[Enunciado a] Cuenta las líneas del listado que contienen la cadena "header", teniendo en cuenta mayúsculas y minúsculas. Responde solo con el número.

########################################

Santos Luzardo y Doña Bárbara son las dos fuerzas que encarnan esta dialéctica:
él, el hombre de leyes y cultura; ella, la mujer de pasiones y poder telúrico.
La tierra, en este contexto, se convierte en fuerza devoradora, en símbolo del
poder femenino que conjuga violencia y resistencia. Es el territorio donde la
ética se enfrenta al deseo, y donde la cultura intenta domesticar lo indomable.
Canaima, por su parte, nos
sumerge en la geografía primitiva y exuberante de la Guayana venezolana: las
selvas del río Orinoco, el caño del río Yuruaní, las minas de El Callao. Aquí,
la naturaleza es protagonista, un personaje que transforma, desafía y devora.
La selva es destino y redención, es el abismo donde el hombre se confronta con
sus propios demonios. Es tierra de caciquismo, de ambición, de extractivismo,
donde el poder se reafirma en la violencia y la lucha. En este paisaje, la
modernidad se enfrenta a lo ancestral, y el alma humana se mide contra la
vastedad de lo indomable.
La obra de Ahumada nos invita a un ritual escénico donde el
espectador se encuentra con el horizonte infinito del llano y el espesor
inabarcable de la selva. Pero también con el oficio de un escritor que se
enfrenta a sus propios fantasmas: personajes que lo acorralan, lo inspiran, lo
angustian y lo conducen. Estos seres imaginarios y espectrales emergen de la
narración como modelos arquetípicos de un modo de sentir, vivir y pensar en un
territorio marcado por la tragedia, el conflicto, la búsqueda de poder y el
anhelo de identidad. Cada personaje elegido para este ensamble teatral refleja
pulsiones profundas, estructuras del inconsciente colectivo, sombras de una
mentalidad marcada por lo telúrico y lo mítico.
Yoyiana Ahumada ha realizado un trabajo minucioso al seleccionar e
hilvanar escenas y diálogos que traducen la hondura del pensamiento galleguiano
y su narrativa vernácula. A través del cuerpo de los actores, se filtran vidas
ofuscadas por una realidad incomprensible, sostenidas por una fe absurda que da
sentido a destinos determinados no por los dioses, sino por una geografía
aplastante. La libertad en este universo se convierte en una apuesta trágica,
en una condena existencial.

########################################

[Enunciado b] Repite textualmente el fragmento del texto sobre Doña Bárbara y Canaima que va desde "La tierra, en" hasta "de lo indomable.", incluidas estas últimas palabras.

[Datos de ubicación de palabras y elementos]
########################################

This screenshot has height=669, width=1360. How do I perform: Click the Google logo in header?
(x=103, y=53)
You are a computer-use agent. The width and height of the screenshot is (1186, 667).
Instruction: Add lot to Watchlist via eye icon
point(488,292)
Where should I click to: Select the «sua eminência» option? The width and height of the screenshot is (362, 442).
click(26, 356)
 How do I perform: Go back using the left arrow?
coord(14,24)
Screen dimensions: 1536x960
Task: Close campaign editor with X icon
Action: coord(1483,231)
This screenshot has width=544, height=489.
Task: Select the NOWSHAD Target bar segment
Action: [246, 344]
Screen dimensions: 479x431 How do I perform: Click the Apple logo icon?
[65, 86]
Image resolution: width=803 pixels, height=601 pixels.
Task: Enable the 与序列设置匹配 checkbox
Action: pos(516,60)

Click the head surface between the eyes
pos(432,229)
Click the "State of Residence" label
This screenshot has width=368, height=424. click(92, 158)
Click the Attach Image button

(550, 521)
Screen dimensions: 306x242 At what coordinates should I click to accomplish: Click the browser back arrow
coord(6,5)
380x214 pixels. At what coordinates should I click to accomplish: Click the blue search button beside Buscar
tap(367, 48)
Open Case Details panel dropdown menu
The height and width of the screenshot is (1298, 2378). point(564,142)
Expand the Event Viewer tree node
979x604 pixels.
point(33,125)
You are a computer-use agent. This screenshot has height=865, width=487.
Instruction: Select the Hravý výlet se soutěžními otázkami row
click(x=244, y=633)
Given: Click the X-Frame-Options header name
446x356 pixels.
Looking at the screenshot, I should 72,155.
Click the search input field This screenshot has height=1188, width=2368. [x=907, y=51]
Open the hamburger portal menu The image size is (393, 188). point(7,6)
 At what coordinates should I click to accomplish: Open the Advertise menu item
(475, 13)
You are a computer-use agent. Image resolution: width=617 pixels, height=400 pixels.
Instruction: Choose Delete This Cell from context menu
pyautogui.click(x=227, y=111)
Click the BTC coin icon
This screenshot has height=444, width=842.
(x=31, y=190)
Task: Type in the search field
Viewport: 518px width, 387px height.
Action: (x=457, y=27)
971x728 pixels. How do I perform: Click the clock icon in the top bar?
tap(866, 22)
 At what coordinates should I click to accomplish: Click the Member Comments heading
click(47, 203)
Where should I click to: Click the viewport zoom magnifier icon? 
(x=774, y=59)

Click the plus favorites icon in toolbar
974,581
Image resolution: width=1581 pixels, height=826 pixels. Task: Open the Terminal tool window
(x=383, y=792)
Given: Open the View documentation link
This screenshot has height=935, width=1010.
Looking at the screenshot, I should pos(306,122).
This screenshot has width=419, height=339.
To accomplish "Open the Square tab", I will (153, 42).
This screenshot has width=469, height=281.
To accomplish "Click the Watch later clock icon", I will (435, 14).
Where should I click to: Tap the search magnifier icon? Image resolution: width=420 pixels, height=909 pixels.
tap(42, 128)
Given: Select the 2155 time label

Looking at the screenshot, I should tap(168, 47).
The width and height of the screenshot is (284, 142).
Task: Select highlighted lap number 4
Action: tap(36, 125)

########################################

[Respuesta a] 2

[Respuesta b]
La tierra, en este contexto, se convierte en fuerza devoradora, en símbolo del
poder femenino que conjuga violencia y resistencia. Es el territorio donde la
ética se enfrenta al deseo, y donde la cultura intenta domesticar lo indomable.
Canaima, por su parte, nos
sumerge en la geografía primitiva y exuberante de la Guayana venezolana: las
selvas del río Orinoco, el caño del río Yuruaní, las minas de El Callao. Aquí,
la naturaleza es protagonista, un personaje que transforma, desafía y devora.
La selva es destino y redención, es el abismo donde el hombre se confronta con
sus propios demonios. Es tierra de caciquismo, de ambición, de extractivismo,
donde el poder se reafirma en la violencia y la lucha. En este paisaje, la
modernidad se enfrenta a lo ancestral, y el alma humana se mide contra la
vastedad de lo indomable.